Hace casi cuatro años, en una tarde cualquiera en la que tenía mi habitual clase de violín y no había almorzado. Víctima del hambre y del sueño, quise buscar un lugar más tranquilo para estudiar, algo que estuviese fuera de los predios universitarios. Como todos los de mi especie, siempre fui un felino bastante solitario que disfrutaba mucho de su propia compañía. Sin embargo, ese día, saliendo de la universidad, me encontré con una conocida y después de caminar juntos un trecho decidí que quería que me acompañara.

Al principio me extrañé de la convicción de que no me vendría mal algo de compañía pues desde que tengo memoria soy bastante independiente y algo huraño. Cuando estudiaba en el colegio era alguien de pocos amigos que prefería escribir, leer o imaginar historias antes que distraerse con cualquier interacción innecesaria. Así como a mis hermanos gatunos, no me urge la atención humana. Pero al igual que ellos también sigo a mis intuiciones y la intuición me decía que quizás no era una mala idea abrirme un poco con aquella conocida mía de mirada cálida.

---

## Consigna A
Según el texto dado, ¿qué clase tenía habitualmente la persona que narra aquella tarde de hace casi cuatro años?
## Consigna B
Cuenta cuántas líneas de los registros contienen la cadena "coordinates", teniendo en cuenta mayúsculas y minúsculas. Indica solo el número.

---

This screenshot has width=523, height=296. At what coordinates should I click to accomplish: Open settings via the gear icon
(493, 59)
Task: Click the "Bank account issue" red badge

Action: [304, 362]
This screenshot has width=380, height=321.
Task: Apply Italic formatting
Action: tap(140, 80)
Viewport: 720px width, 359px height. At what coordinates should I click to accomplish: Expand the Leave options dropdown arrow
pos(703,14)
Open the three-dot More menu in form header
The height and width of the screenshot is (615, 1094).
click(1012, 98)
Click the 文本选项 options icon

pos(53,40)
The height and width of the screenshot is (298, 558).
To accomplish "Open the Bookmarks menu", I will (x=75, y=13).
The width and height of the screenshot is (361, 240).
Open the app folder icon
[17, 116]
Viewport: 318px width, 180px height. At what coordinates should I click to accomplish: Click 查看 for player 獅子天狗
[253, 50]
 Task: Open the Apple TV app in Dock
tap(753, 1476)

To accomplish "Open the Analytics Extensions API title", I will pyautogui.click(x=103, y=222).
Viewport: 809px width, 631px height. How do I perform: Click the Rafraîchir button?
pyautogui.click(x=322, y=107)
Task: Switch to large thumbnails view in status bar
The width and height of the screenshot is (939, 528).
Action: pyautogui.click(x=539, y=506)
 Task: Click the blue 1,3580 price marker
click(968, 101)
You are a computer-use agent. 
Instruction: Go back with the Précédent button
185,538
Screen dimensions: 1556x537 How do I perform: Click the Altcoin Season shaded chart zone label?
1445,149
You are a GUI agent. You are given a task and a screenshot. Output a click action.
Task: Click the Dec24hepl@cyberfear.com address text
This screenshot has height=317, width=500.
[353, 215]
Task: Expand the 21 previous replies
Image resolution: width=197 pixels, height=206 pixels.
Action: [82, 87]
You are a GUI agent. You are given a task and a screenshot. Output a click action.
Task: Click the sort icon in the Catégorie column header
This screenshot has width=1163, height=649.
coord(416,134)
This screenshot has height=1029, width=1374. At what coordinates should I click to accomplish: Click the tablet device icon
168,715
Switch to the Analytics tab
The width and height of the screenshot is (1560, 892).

---

## Resultado correcto A
Una clase de violín.

## Resultado correcto B
4